Acórdão do Supremo Tribunal de Justiça
Processo:
955/22.4T8VIS-A.C1.S1
Nº Convencional: 6.ª SECÇÃO
Relator: LUIS ESPÍRITO SANTO
Descritores: DISTRIBUIÇÃO
CITIUS
ERRO DA SECRETARIA JUDICIAL
CONHECIMENTO OFICIOSO
TRIBUNAL DE COMÉRCIO
JUÍZO CÍVEL
FORMULÁRIO
PETIÇÃO INICIAL
COMPETÊNCIA MATERIAL
INDEFERIMENTO LIMINAR
INCOMPETÊNCIA ABSOLUTA
TRIBUNAL COMPETENTE
PRINCÍPIO PRO ACTIONE
DIREITO DE AÇÃO
TUTELA JURISDICIONAL EFETIVA
Data do Acordão: 03/15/2023
Votação: UNANIMIDADE
Texto Integral: S
Privacidade: 1
Meio Processual: REVISTA
Decisão: REVISTA PROCEDENTE.
Sumário :

I - Não pode a parte ser prejudicada por erros exclusivamente imputáveis ao funcionamento da secretaria dos tribunais (designadamente por via do sistema Citius), nos termos gerais do artigo 157º, nº 6, do Código de Processo Civil.

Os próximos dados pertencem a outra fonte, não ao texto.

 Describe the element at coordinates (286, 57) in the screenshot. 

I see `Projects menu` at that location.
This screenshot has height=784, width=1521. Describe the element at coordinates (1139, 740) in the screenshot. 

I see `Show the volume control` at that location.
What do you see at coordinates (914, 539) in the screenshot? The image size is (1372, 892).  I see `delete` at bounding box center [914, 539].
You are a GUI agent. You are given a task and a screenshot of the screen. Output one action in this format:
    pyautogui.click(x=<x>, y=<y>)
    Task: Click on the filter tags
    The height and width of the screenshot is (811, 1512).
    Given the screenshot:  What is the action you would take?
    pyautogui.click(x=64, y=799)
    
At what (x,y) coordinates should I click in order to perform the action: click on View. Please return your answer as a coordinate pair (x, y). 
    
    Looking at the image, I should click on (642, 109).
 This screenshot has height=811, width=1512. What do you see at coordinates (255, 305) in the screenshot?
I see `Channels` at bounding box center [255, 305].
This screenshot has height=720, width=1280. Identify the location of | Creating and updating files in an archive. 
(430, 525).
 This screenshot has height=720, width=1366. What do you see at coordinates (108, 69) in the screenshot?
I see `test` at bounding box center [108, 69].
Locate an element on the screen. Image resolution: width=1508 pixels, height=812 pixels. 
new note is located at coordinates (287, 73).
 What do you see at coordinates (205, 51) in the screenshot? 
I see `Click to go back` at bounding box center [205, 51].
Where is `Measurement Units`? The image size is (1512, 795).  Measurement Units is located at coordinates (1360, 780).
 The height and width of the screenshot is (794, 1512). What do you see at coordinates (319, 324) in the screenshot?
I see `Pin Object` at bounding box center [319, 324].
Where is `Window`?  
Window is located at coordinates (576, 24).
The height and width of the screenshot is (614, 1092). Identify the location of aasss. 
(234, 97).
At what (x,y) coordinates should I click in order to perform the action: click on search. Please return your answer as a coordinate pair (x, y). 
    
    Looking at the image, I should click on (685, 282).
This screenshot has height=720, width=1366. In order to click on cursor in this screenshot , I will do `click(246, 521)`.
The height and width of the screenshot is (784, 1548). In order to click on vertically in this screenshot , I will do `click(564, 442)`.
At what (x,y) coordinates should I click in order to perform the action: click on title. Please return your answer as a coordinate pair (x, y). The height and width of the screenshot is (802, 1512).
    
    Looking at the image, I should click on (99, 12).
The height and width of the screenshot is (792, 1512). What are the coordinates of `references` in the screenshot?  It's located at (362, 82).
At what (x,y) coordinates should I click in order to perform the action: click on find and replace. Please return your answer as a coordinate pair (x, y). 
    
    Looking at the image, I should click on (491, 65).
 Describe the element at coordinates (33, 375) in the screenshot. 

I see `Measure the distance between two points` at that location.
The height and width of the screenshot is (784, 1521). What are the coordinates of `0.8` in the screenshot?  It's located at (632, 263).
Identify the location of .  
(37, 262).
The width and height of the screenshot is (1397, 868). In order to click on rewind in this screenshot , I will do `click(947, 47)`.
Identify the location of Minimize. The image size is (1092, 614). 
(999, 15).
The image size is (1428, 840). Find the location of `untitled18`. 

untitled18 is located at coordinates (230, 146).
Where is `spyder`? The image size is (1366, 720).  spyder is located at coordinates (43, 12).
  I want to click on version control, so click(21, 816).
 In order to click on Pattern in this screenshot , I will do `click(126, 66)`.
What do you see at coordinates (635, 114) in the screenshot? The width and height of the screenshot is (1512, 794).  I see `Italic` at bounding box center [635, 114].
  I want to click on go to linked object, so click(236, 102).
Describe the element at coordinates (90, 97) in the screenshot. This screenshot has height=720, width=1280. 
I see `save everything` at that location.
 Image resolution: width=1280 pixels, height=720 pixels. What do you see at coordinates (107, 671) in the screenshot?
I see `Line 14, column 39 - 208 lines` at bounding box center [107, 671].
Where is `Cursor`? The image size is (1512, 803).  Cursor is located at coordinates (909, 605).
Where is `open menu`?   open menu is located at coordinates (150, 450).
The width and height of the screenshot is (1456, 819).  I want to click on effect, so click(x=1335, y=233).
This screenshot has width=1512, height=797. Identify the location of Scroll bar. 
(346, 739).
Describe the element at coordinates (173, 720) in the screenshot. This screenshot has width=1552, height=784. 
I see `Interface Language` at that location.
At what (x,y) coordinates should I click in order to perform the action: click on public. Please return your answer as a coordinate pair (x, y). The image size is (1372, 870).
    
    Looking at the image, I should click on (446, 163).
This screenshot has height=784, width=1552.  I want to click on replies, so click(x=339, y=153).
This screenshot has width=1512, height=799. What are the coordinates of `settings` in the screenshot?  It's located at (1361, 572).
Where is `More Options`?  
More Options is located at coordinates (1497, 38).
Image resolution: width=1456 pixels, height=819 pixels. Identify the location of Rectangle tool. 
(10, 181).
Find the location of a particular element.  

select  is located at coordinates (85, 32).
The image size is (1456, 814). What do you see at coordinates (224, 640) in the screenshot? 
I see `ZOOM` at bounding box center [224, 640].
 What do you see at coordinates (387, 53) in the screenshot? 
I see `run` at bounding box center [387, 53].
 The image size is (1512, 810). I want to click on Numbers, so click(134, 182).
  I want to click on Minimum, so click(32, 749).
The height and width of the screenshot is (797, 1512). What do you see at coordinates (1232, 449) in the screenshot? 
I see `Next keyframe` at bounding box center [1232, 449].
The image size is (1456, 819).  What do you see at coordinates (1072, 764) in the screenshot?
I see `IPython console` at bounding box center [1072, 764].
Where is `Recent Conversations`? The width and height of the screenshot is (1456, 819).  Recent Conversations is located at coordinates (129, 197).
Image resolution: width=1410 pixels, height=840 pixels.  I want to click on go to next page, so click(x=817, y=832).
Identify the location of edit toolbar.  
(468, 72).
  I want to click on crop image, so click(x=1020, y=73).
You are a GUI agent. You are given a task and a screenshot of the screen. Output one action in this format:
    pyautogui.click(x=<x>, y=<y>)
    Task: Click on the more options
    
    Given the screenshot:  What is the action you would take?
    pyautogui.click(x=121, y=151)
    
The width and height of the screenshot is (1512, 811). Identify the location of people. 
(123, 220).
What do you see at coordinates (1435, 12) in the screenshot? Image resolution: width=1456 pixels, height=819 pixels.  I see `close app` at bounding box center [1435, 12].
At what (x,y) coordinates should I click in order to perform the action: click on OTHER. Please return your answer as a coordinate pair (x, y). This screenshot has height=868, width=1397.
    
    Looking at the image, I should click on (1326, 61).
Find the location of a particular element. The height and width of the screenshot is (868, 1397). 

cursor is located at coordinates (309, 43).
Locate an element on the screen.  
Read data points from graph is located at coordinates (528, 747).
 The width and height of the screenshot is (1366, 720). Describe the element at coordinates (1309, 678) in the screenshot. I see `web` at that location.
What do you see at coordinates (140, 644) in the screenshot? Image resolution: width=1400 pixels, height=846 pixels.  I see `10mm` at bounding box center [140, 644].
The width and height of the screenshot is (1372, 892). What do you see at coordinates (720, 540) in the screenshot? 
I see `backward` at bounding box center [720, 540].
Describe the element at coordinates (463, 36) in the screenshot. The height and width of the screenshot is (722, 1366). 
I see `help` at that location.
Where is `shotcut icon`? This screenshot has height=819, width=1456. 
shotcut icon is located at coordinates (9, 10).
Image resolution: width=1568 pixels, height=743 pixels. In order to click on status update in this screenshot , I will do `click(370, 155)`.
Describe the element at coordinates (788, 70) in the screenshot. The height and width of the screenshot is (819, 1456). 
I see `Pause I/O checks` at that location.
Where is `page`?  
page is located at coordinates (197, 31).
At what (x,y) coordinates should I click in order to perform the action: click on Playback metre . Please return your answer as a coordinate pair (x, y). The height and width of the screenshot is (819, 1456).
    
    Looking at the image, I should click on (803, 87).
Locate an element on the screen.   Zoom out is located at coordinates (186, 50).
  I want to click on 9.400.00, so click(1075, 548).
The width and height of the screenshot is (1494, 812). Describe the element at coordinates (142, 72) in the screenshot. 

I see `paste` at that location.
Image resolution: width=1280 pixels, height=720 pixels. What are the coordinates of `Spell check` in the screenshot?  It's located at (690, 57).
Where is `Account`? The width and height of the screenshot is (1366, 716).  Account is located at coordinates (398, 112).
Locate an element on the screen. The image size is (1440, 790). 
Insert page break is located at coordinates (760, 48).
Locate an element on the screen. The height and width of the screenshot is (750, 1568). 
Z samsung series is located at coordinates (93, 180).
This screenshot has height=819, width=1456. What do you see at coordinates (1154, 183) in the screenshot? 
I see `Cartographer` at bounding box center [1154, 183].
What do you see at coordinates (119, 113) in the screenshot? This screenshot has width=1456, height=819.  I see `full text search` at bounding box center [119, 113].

II – O erro na distribuição automática de processos é de conhecimento oficioso e deve ser rectificado logo que seja constatado, em conformidade com o disposto no artigo 210º do Código de Processo Civil.

III – Tendo o A. identificado no formulário da sua petição inicial o objecto da acção como “Comércio”, e havendo a acção, por efeito automático dos serviços do tribunal (funcionamento do sistema Citius), sido distribuída aos juízos locais e não de comércio, não se trata aqui, materialmente, de uma verdadeira e própria excepção de incompetência material na medida em que a parte identificou, de forma sucinta mas bastante, naquela parte da sua petição os elementos que permitiam referenciar o tribunal competente (“Comércio”).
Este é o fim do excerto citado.